**REQUIRED ACTIONS**
[a] In the excerpt on digital technology and urban efficiency, which years does the listed-company digital patent data span?
[b] Extend the excerpt on digital technology and urban efficiency, picking up after its final sentence.

**EXTRACT**

To address these gaps, this study develops a micro-to-city analytical framework that connects firm-level digital technology activity to NTUE. Specifically, using digital patent data from listed companies for 2005–2022, firm-level digital patents are matched to the city level to capture a city's DT endowment. These data are then combined with city-level NTUE indicators and other relevant statistics to form a city-firm panel dataset, which allows for a systematic examination of the impact of DT on NTUE. The analysis of underlying mechanisms focuses on both government and market dimensions. On the government side, the study examines whether DT enhances government digital attention and mitigates resource misallocation caused by fiscal interventions, thereby improving governance effectiveness and the efficiency of public service provision. On the market side, it analyzes whether DT promotes the agglomeration of producer services and optimizes the spatial allocation of high-quality human capital and employment matching, thus increasing factor allocation efficiency during urbanization. Given significant differences among cities in terms of geographic location, environmental recycling, population income, and industrial structure, the study further explores the heterogeneous effects of DT on NTUE across regional, environmental, income, and industrial dimensions, aiming to reveal a more detailed structural relationship between DT and urban development.

Compared with the existing literature, this study makes three main contributions.

Firstly, in terms of research perspective and focus, this study integrates DT and NTUE into a unified analytical framework and, starting from firms as micro-level actors, constructs the transmission chain linking enterprise digital patents, urban digital technology endowments, and NTUE. Unlike studies that primarily rely on macro-level digital economy indicators or city digital infrastructure (Zhang et al., 2022; Guo et al., 2023; Wen et al., 2024), we treat firm-level DT activity as the starting point of digitalization's impact on urbanization. By capturing the agglomeration of firm digital patents across urban space, we measure city-level DT endowment and thus more directly identify the effect of DT on NTUE, which is centered on people and sustainability.

Secondly, in terms of research content and mechanisms, this study systematically examines the specific pathways through which DT enhances NTUE from both government and market perspectives. Building on the overall positive effect of DT on NTUE, we further investigate the underlying mechanisms. On the government side, we assess whether DT improves urban governance performance and the efficiency of public service provision by enhancing government digital attention and reducing distortive fiscal interventions. On the market side, we examine whether DT increases factor allocation efficiency during urbanization by promoting the development and agglomeration of producer services and by optimizing the spatial distribution of high-quality human capital and employment matching. In addition, heterogeneity analysis is conducted to explore how the effects of DT vary across cities with different geographic locations, environmental recycling levels, population incomes, and industrial structures, thereby enriching the understanding of DT's role in both urban governance and market functioning.

Thirdly, with respect to data and methodology, this study introduces refinements and innovations in the measurement of DT and the construction of the sample. Compared with approaches that rely on macro-level digital economy indices (Chen R. et al., 2025; Wen et al., 2024), we use digital patent data from listed companies for 2005–2022 to construct a long city–firm panel dataset. City-level DT endowment is measured by aggregating firm digital patents, allowing for a more granular examination of the relationship between DT and NTUE. This data and methodological framework not only provides new empirical evidence for understanding China's digital transformation and new-type urbanization, but also offers a reference for other developing countries seeking to leverage micro-level firm data to enhance urbanization efficiency during their digitalization processes.

**INFORMATION PROVIDED**
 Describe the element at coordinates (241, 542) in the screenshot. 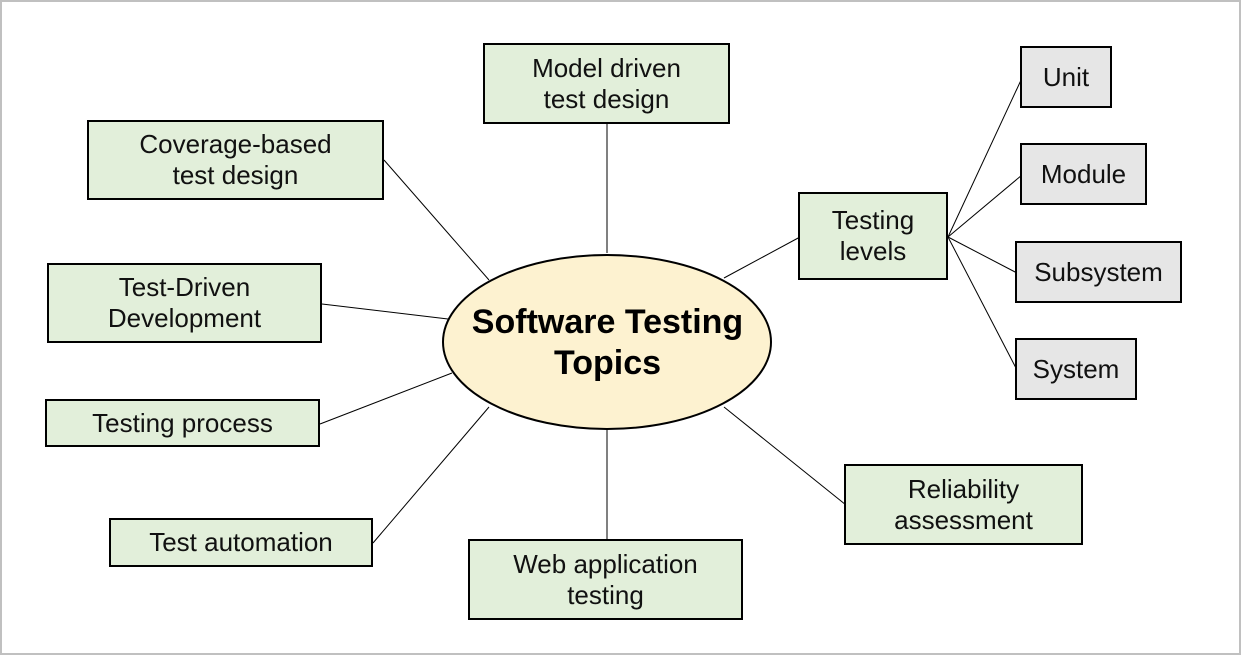

I see `topic-test-automation: Test automation` at that location.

**ANSWERS**
[a] 2005–2022.

[b]
The remainder of this paper is structured as follows. Section 2 develops the theoretical framework and proposes the research hypotheses. Section 3 presents the research context, model specification, variable definitions, and data sources. Section 4 reports the empirical results, including the baseline estimations, robustness checks, endogeneity treatments, heterogeneity analyzes, and mechanism tests. Section 5 offers discussion, conclusions, and policy implications, and further outlines the limitations of this study and potential directions for future research.

2 Mechanism analysis and research hypotheses

The improvement of NTUE fundamentally depends on whether population, industry, and spatial factors can be allocated efficiently under resource and environmental constraints through effective institutional and technological arrangements. As a general-purpose technology deeply embedded in urban systems, DT can influence NTUE directly by altering information structures, transaction costs, and governance capacity, and indirectly by reshaping government actions and market mechanisms. Based on this reasoning, this study develops the theoretical framework illustrated in Figure 1.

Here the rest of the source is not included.